試験結果として、各サイクルにおける酸化前液(浸出後液)と酸化後液の鉄濃度および砒素濃度の変化のグラフを図3及び図4にそれぞれ示す。図3は、鉄含有物質を添加しなかった比較例の結果であり、図4は、浸出前の酸性水溶液に鉄濃度が2.0g/Lとなるように、鉄含有物質としての塩化鉄(III)試薬を添加した実施例である。
比較例では、図3に示すように、鉄濃度が1g/L未満になったときに、酸化工程で砒素の沈殿が生じなくなった。

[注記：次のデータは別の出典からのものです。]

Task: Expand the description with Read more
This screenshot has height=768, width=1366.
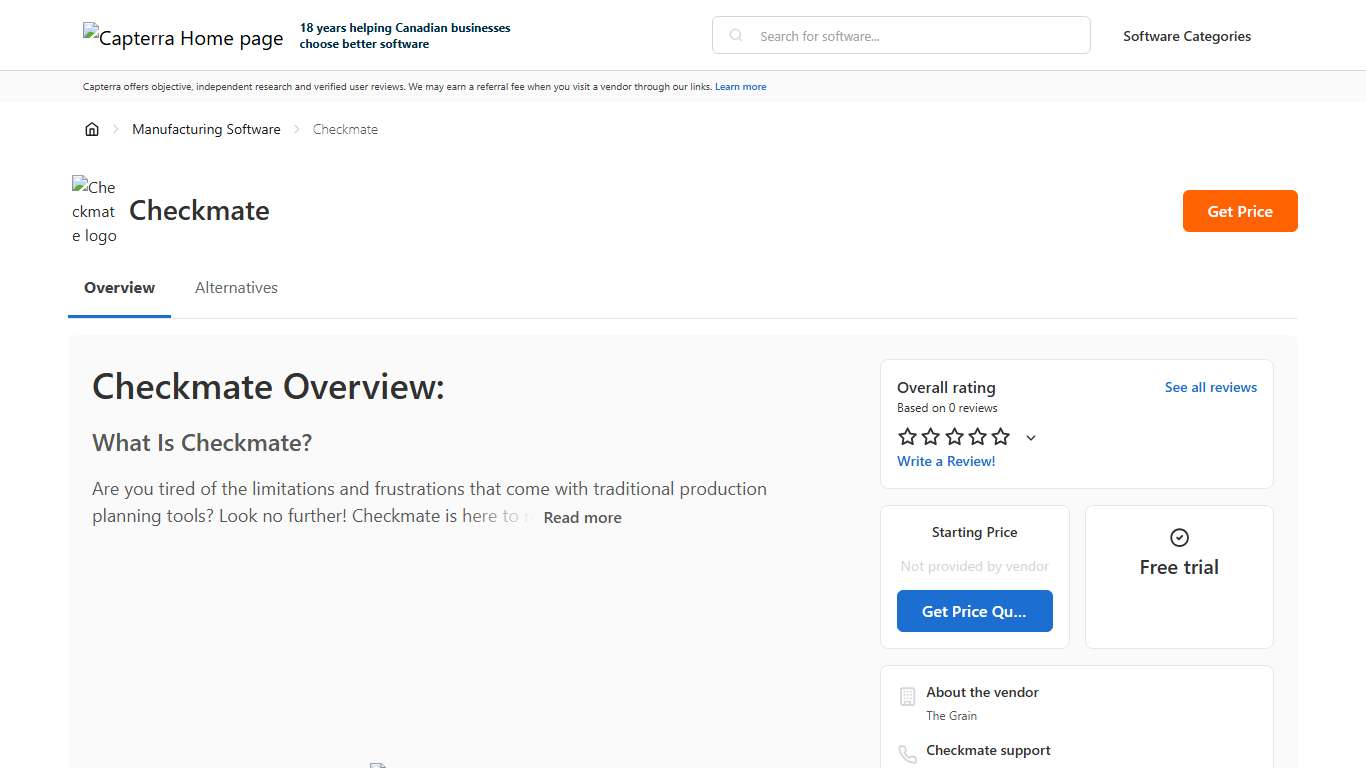Action: click(582, 517)
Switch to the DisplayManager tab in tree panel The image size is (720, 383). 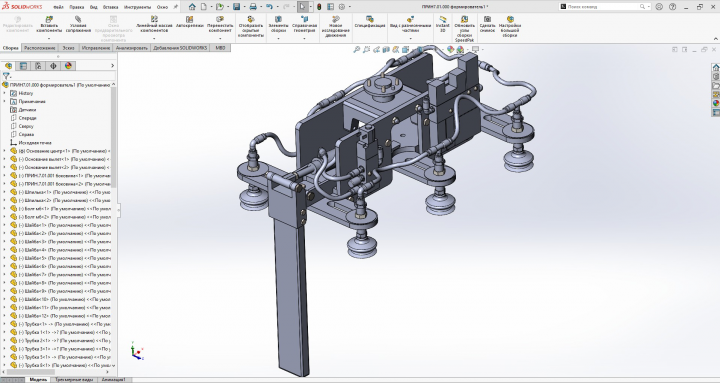[x=68, y=66]
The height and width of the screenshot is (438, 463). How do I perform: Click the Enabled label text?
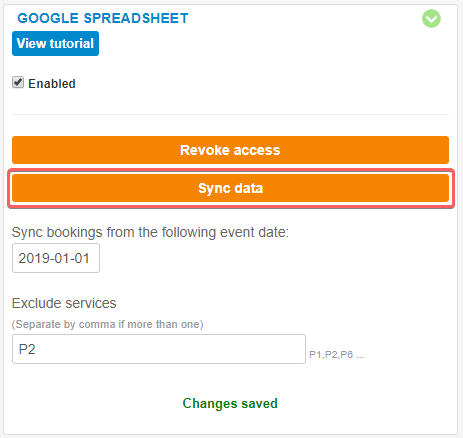click(x=52, y=84)
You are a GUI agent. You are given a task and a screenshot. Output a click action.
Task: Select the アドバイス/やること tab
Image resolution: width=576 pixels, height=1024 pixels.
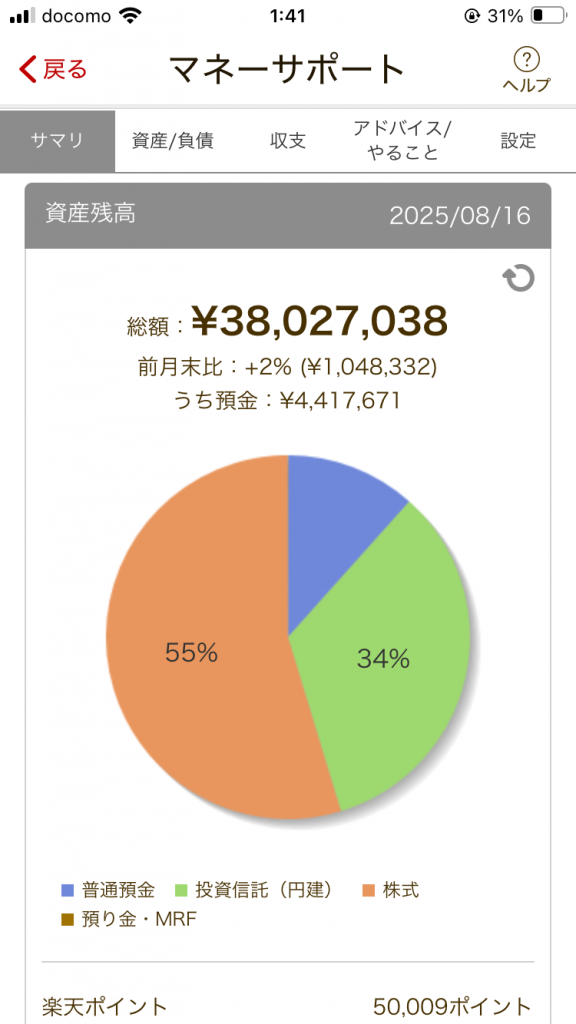pos(403,141)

一方、発明例では、試薬を添加したことにより比較的高い鉄濃度が維持され、その結果として、全てのサイクルで砒素を共沈除去することができた。
(試験例2)
上記の試験例1の発明例と同様の条件でサイクルを繰り返す試験を行った。その結果を表2に示す。この試験では、1サイクル目~3サイクル目に試薬で鉄濃度を調整し、それ以降は試薬を添加しなかった。
Figure 0006998259000002
表2に示すところから、4サイクル目から鉄濃度が低下し始め、7サイクル目及び8サイクル目でFe/As比が30を下回ったことによって、酸化後液に砒素が残留したことが解かる。
なお、8サイクル目で鉄濃度が微増しているが、これは原料に含まれる黄銅鉱やボーナイト(Cu5FeS4)が浸出し、酸化時に沈殿しなかったことによるものと考えられる。
以上より、Fe/As比を30以上とすることにより、砒素を有効に除去できることが解かった。

Claims (6)

  1. 砒素を含有するとともに、可溶性鉄鉱物を含有しない銅鉱石を処理するに当り、前記銅鉱石を、銅イオン、鉄イオンおよびハロゲン化物イオンを含む酸性水溶液と接触させて、前記銅鉱石中の銅を浸出させる銅浸出工程と、銅浸出工程で得られる浸出後液中の銅イオンとともに鉄イオンを酸化させる酸化工程とを含み、
    銅浸出工程で前記銅鉱石中の砒素を浸出させ、鉄含有物質の添加により、酸化工程での鉄イオン酸化前の浸出後液の砒素濃度(質量濃度)に対する鉄濃度(質量濃度)の比(Fe/As比)を30以上とし、酸化工程で砒素を鉄と共沈させる、銅鉱石の処理方法。
  2. 酸化工程で鉄イオンを酸化した後に酸化残渣を除去して得られる酸化後液を、銅浸出工程の前記酸性水溶液として用いて、銅浸出工程および酸化工程を複数回にわたって繰り返し行い、各回における酸化工程での前記Fe/As比を30以上とする、請求項1に記載の銅鉱石の処理方法。
  3. 鉄含有物質を、銅浸出工程での銅の浸出前に、前記酸性水溶液に添加する、請求項1又は2に記載の銅鉱石の処理方法。
  4. 鉄含有物質を、塩化鉄(II)及び/又は塩化鉄(III)とする、請求項1~3のいずれか一項に記載の銅鉱石の処理方法。
  5. 酸化工程で、鉄イオンを酸化した後に得られる酸化後液のpHを1.5~2.0とする、請求項1~4のいずれか一項に記載の銅鉱石の処理方法。
  6. 前記銅鉱石が砒素を0.1質量%~20質量%で含有する、請求項1~5のいずれか一項に記載の銅鉱石の処理方法。